## Directive 1
How many lines of the entries below contain the string "image"? Count case-sensitively and reply with the number alone.

## Document excerpt
+++++

USE OF SEGREGATED AND OTHER SPECIAL ACCOUNTS

        Many hedging transactions, in addition to other requirements,
require that the Fund segregate liquid high grade assets with its custodian
to the extent Fund obligations are not otherwise "covered" through
ownership of the underlying security or instrument. In general, either the
full amount of any obligation by the Fund to pay or deliver securities or
assets must be covered at all times by the securities or instruments
required to be delivered, or, subject to any regulatory restrictions, an
amount of cash or liquid high grade securities at least equal to the
current amount of the obligation must be segregated with the custodian. The
segregated assets cannot be sold or transferred unless equivalent assets
are substituted in their place or it is no longer necessary to segregate
them. For example, a call option written by the Fund will require that Fund
to hold the securities subject to the call (or securities convertible into
the needed securities without additional consideration) or to segregate
liquid high grade securities sufficient to purchase and deliver the
securities if the call is exercised. A put option written requires that the
Fund segregate liquid, high grade assets equal to the exercise price.

+++++

[Screen-element location entries]

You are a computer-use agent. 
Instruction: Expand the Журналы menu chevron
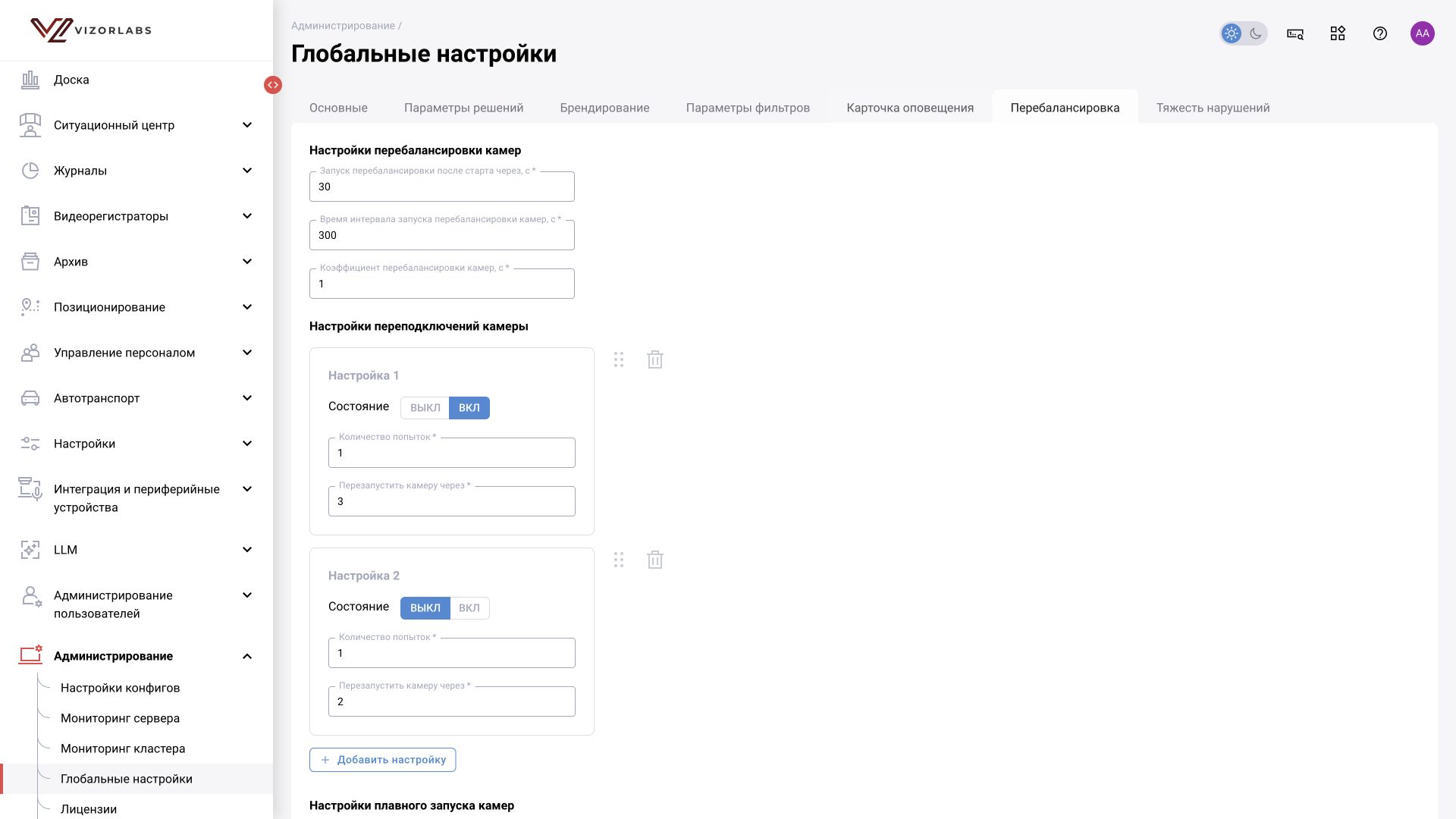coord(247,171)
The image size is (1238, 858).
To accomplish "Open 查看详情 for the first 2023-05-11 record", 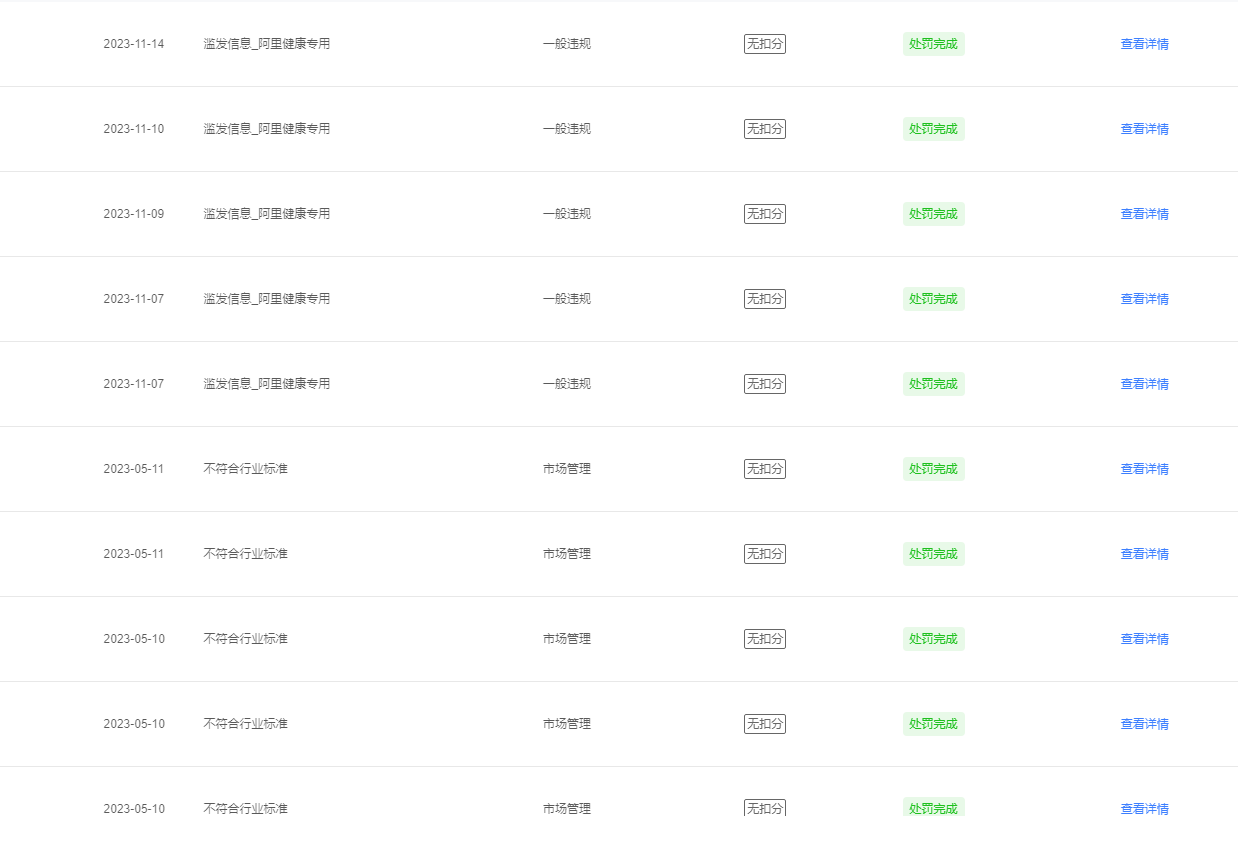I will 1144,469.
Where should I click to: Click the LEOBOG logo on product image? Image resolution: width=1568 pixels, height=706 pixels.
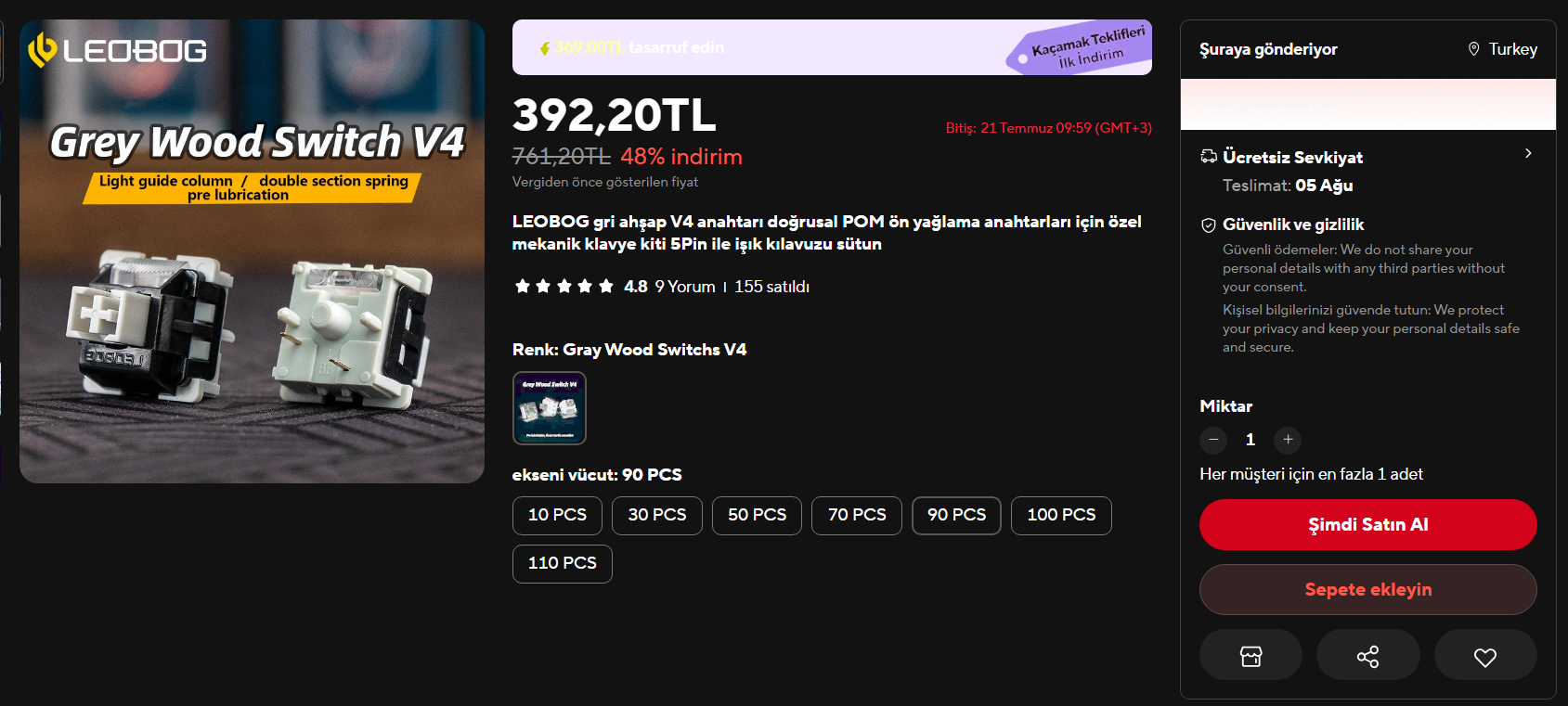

+++++

## Directive 2
In the fund document excerpt above, what are all the occurrences of "high grade", in order of appearance, each given with the single word before it and the single word after it?

## Task response 1
2

## Task response 2
- liquid high grade assets
- liquid high grade securities
- liquid high grade securities
- liquid, high grade assets